The aim of the talks was to “unite all Katangans” and to “hold consultations on the subject of a third mandate for Joseph Kabila in 2016”, which would call for constitutional change, a source in the president’s office said.
Kabila has been staying in the mineral-rich southeastern province of the vast country for several days, along with Interior Minister Evariste Boshab, and they were to be joined by about 50 parliamentary deputies and senators from Katanga, the source added.
The members of parliament left the DRC capital Kinshasa by air on Sunday afternoon for the chief town of Katanga, Lubumbashi, a distance of some 1,567 kilometres (975 miles), an AFP journalist saw.
The charismatic governor of Katanga, Moise Katumbi, returned on December 23 to the province, regarded as the economic hub of the nation, after three months spent abroad.
Katumbi then gave a speech to fervent supporters, in which he guardedly opposed the prospect of opening the way to a third term for Kabila, who will have ruled for 14 years on January 17.
But the governor told AFP that he would not attend Kabila’s rally for “health reasons”, stating that on Wednesday he needed to leave for medical treatment in London.
Kabila, then a young soldier, was first rushed into office in wartime by Kinshasa politicians early in 2001 after the murder of his father, president Laurent Kabila, a former rebel who ousted longtime dictator Mobutu Sese Seko.
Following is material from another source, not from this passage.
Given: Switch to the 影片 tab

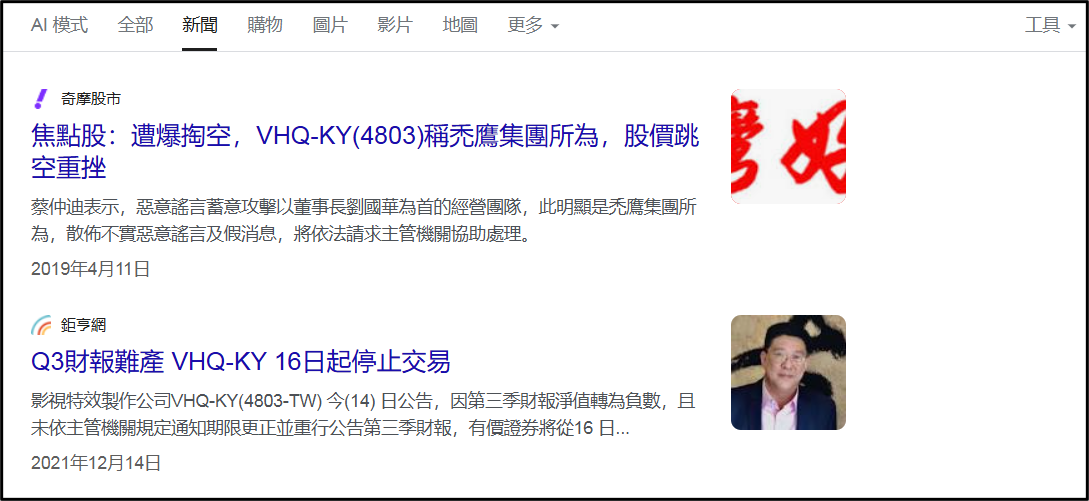Looking at the screenshot, I should (x=395, y=26).
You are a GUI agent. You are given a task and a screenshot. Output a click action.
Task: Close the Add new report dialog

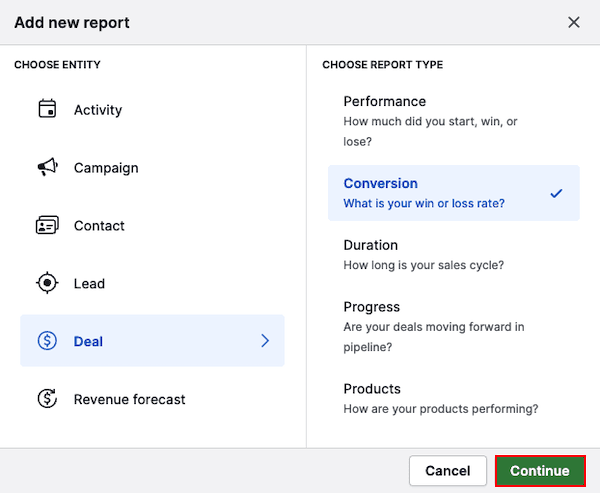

In 2003, peace deals were cut under the aegis of the United Nations and the international community to end the second Congolese war, which drew in the armies of at least six foreign countries to fight on Congolese soil.
A large UN mission in the former Belgian Congo — known as Zaire under Mobutu — helped prepare for the first democratic elections in 2006, when Kabila was voted back into office.
While that poll was generally regarded as free and fair in a country where conflict persists in the east, Kabila’s next victory in 2011 was hotly contested by the opposition and international observers.
The current constitution bars him from running for a third five-year term, but Kabila’s foes contend that his backers are planning either to revise the basic law or to hold a census across anation two-thirds the size of Western Europe, which would inevitably postpone any elections beyond 2016.